Both the PML-N and PPP have sought the support of ASWJ/Lej/ASWJ in Punjab bye-elections, the first openly, the second somewhat discretely. There is thus only a difference of style rather than substance in the views of the two mainstream parties regarding how to use the extremist outfits during the elections. The ASWJ chief stood side by side in the open vehicle as Rana Sanaullah campaigned for PML-N during bye elections in Jhang. The ASWJ took credit for the victory of the party’s candidate. The PPP candidates too do not hesitate to seek SSP/Lej/ASWJ support in elections whenever required.
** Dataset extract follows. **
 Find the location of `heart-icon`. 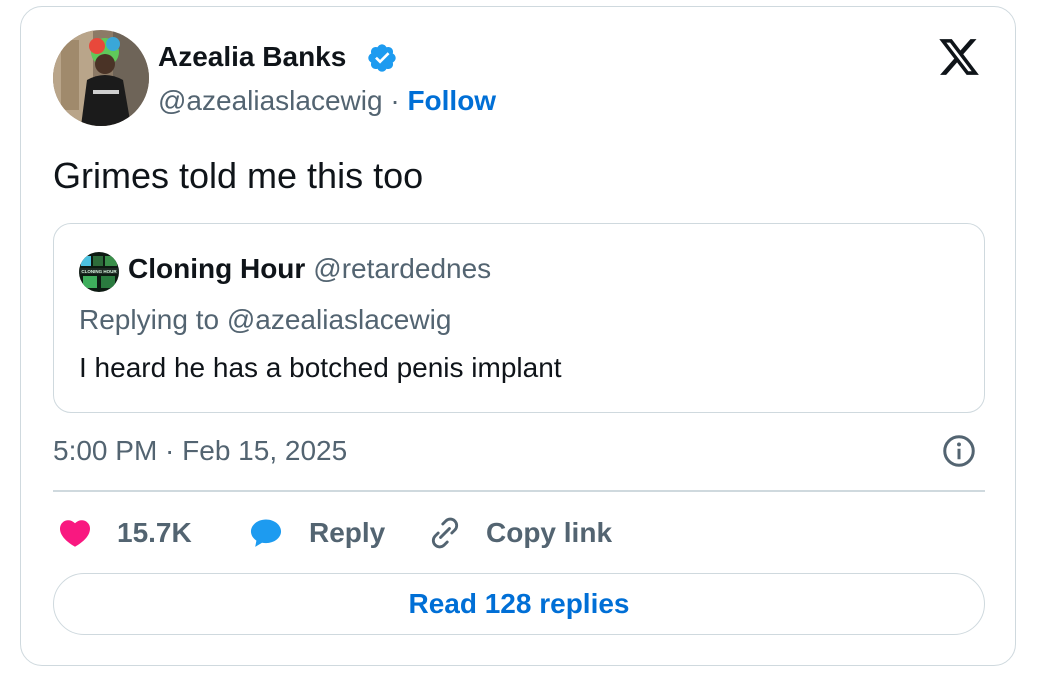

heart-icon is located at coordinates (75, 534).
The way Ahmadi community has been systematically persecuted in Punjab during the last five years opens a window into the thinking of the PML-N leadership. In May 2010, sectarian terrorists killed about 100 Ahmadis who were offering prayers in two separate places. The Punjab chief minister, who rushes to console rape victims or those overtaken by natural calamities along with a battery of photographers and reporters, did not care to visit the injured Ahmadis for fear of annoying his extremist allies.
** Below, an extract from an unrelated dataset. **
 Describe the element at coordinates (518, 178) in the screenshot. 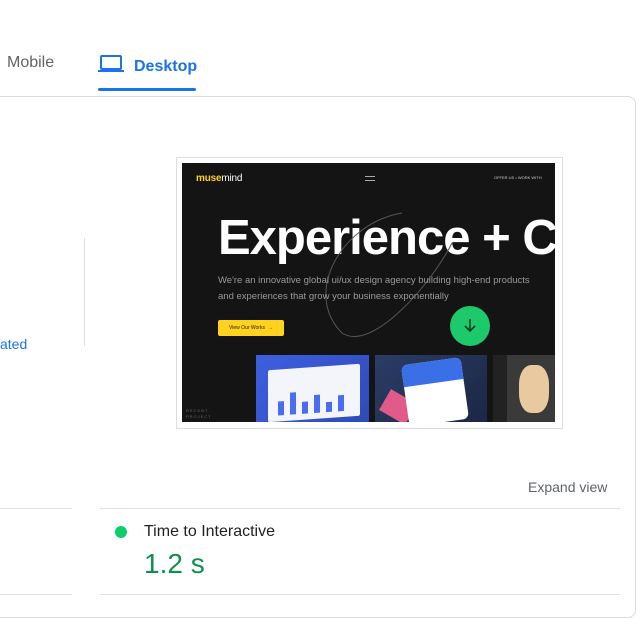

Thanks to the PML-N’s collusion with the SSP/LeJ/ ASWJ during the five years of its tenure, there has been a systematic persecution of the Ahmadi community all over Punjab. Numerous members of the group have been killed. Ahmadi graveyards have been desecrated.
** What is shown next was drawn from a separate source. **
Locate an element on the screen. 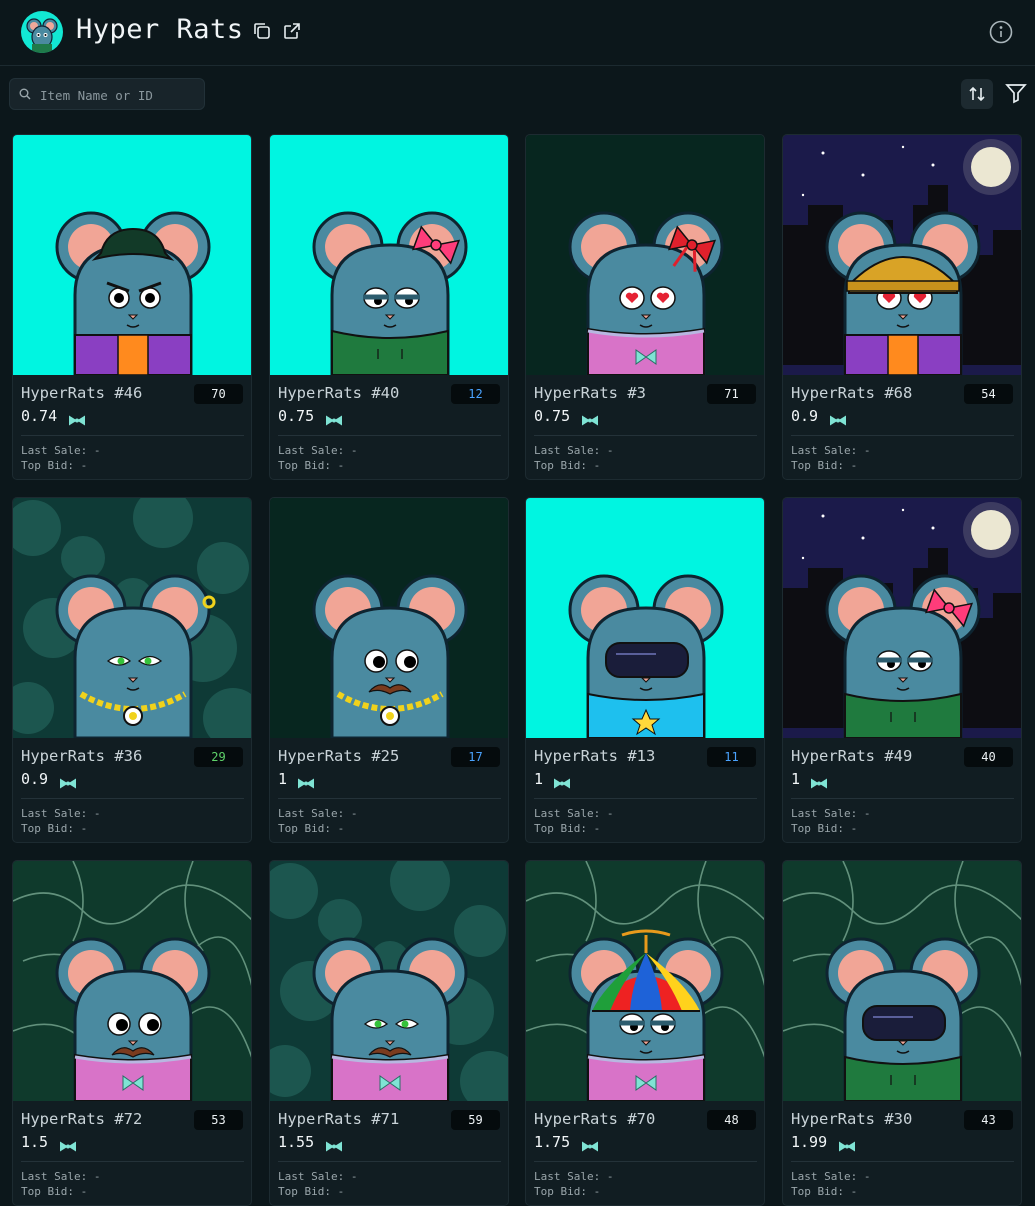  nft-name: HyperRats #3 is located at coordinates (590, 393).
The Christian community in Punjab has suffered most under the PML-N government. In 2009, a mob was allowed to torch 75 Christian houses in Gojra. The next year five Christian homes were burnt in Manga Mandi.
Many in the PML-N credit the party’s placatory attitude towards the terrorist networks with securing Punjab against terrorist attacks. Didn’t the graph of the terrorist attacks come down after Mian Shahbaz’s appeal to spare the province ruled by his party? Few take into consideration the damage done to the rest of the country through the understanding. The SSP/LeJ/ASWJ network was allowed to operate from the province as quid pro quo. The offices of the ASWJ were not closed. It is from safe havens in Punjab that the sectarian terrorists operate in other provinces.
Unless there is a keen awareness among the voters that none with extremist inclinations is to be elected, the country would continue to bleed.
The writer is a former academic and a political analyst.